- [TASK ITEM]: Produce a copy of every line in the records that holds the string "user".
::: MATERIAL PROVIDED :::
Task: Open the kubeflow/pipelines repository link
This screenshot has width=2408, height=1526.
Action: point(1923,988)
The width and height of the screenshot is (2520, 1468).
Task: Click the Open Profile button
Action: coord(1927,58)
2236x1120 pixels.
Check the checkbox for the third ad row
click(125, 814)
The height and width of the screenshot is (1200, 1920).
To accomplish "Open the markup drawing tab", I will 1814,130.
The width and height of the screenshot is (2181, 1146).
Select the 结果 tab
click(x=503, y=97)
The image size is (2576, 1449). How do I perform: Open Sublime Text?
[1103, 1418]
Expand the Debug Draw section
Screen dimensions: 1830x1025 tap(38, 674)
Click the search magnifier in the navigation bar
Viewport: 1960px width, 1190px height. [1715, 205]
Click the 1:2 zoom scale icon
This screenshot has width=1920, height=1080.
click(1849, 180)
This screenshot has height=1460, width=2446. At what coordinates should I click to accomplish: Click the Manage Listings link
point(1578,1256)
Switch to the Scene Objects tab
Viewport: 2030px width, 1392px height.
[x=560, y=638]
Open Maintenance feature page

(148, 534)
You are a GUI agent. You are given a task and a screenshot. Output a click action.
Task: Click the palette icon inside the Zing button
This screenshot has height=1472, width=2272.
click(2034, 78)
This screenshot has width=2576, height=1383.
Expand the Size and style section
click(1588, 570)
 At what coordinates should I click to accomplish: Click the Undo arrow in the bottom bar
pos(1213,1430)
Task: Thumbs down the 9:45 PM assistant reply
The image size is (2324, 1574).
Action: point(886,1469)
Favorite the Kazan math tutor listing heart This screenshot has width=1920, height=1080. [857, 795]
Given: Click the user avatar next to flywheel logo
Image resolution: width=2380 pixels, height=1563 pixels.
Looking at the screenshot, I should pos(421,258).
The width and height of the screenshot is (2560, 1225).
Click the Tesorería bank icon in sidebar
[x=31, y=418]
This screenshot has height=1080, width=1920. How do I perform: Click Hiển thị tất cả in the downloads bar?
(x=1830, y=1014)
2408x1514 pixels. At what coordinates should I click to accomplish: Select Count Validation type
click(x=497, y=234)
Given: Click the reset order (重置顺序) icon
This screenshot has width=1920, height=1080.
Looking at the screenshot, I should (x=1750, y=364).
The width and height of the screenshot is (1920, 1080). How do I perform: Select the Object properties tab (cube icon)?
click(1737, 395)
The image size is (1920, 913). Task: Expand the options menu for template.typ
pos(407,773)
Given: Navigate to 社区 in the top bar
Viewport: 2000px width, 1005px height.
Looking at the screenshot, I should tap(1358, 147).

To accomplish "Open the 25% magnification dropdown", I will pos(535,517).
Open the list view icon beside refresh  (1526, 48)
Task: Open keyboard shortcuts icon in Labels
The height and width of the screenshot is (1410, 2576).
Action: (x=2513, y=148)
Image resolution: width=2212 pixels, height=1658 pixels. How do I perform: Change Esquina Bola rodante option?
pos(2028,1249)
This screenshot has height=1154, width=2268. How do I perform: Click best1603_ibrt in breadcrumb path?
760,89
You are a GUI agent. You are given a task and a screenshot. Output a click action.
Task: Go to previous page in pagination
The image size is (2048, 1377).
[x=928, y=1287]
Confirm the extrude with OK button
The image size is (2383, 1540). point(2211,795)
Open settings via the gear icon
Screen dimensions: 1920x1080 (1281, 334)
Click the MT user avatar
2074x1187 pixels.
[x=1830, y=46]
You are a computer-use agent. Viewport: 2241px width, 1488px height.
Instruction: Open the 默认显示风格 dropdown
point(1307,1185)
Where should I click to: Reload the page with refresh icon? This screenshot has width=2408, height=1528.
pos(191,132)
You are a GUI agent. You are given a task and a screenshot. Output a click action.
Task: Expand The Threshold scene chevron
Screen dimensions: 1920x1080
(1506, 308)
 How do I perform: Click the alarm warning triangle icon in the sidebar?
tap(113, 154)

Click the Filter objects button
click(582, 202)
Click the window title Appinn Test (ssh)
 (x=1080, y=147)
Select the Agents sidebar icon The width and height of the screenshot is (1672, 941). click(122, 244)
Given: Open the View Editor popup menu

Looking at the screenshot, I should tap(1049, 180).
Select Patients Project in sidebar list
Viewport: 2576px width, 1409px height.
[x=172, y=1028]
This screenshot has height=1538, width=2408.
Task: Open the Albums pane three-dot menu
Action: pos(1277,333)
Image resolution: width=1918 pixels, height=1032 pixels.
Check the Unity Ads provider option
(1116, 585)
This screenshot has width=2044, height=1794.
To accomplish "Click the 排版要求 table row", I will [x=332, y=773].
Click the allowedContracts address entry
:::
- [EXERCISE OUTPUT]:
Given: Click the user avatar next to flywheel logo
Click the MT user avatar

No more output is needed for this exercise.